## REQUEST:
Retype the records below word for word, keeping every line exactly as it appears.
----------
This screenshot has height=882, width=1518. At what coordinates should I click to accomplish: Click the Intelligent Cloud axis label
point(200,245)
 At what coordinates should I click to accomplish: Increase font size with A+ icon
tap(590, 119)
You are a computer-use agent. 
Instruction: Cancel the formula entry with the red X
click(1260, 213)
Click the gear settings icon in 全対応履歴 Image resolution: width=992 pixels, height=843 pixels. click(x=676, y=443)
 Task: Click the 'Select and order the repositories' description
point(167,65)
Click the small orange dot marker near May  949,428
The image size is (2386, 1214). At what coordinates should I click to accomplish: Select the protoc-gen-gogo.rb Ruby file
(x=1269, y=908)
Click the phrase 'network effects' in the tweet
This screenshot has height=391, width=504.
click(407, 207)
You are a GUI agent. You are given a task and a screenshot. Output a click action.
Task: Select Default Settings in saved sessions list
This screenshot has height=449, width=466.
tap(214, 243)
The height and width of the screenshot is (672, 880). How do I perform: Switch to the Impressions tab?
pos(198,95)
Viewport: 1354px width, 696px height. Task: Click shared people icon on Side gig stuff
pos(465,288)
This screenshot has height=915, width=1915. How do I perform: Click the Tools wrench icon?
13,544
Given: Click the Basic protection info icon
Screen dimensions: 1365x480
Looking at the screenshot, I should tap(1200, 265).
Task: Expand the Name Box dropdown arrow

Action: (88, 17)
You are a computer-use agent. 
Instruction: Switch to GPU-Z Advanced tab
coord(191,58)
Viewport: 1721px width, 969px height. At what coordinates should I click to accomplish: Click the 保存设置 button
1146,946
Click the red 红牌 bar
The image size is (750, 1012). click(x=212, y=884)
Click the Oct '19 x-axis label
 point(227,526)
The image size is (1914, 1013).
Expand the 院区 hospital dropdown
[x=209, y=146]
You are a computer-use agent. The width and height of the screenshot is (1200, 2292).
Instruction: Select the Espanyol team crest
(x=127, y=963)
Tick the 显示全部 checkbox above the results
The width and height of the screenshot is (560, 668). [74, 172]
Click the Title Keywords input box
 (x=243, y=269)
----------
## EXERCISE ANSWER:
This screenshot has height=882, width=1518. At what coordinates should I click to accomplish: Click the Intelligent Cloud axis label
point(200,245)
 At what coordinates should I click to accomplish: Increase font size with A+ icon
tap(590, 119)
You are a computer-use agent. 
Instruction: Cancel the formula entry with the red X
click(1260, 213)
Click the gear settings icon in 全対応履歴 Image resolution: width=992 pixels, height=843 pixels. click(x=676, y=443)
 Task: Click the 'Select and order the repositories' description
point(167,65)
Click the small orange dot marker near May  949,428
The image size is (2386, 1214). At what coordinates should I click to accomplish: Select the protoc-gen-gogo.rb Ruby file
(x=1269, y=908)
Click the phrase 'network effects' in the tweet
This screenshot has height=391, width=504.
click(407, 207)
You are a GUI agent. You are given a task and a screenshot. Output a click action.
Task: Select Default Settings in saved sessions list
This screenshot has height=449, width=466.
tap(214, 243)
The height and width of the screenshot is (672, 880). How do I perform: Switch to the Impressions tab?
pos(198,95)
Viewport: 1354px width, 696px height. Task: Click shared people icon on Side gig stuff
pos(465,288)
This screenshot has height=915, width=1915. How do I perform: Click the Tools wrench icon?
13,544
Given: Click the Basic protection info icon
Screen dimensions: 1365x480
Looking at the screenshot, I should tap(1200, 265).
Task: Expand the Name Box dropdown arrow

Action: (88, 17)
You are a computer-use agent. 
Instruction: Switch to GPU-Z Advanced tab
coord(191,58)
Viewport: 1721px width, 969px height. At what coordinates should I click to accomplish: Click the 保存设置 button
1146,946
Click the red 红牌 bar
The image size is (750, 1012). click(x=212, y=884)
Click the Oct '19 x-axis label
 point(227,526)
The image size is (1914, 1013).
Expand the 院区 hospital dropdown
[x=209, y=146]
You are a computer-use agent. The width and height of the screenshot is (1200, 2292).
Instruction: Select the Espanyol team crest
(x=127, y=963)
Tick the 显示全部 checkbox above the results
The width and height of the screenshot is (560, 668). [74, 172]
Click the Title Keywords input box
 (x=243, y=269)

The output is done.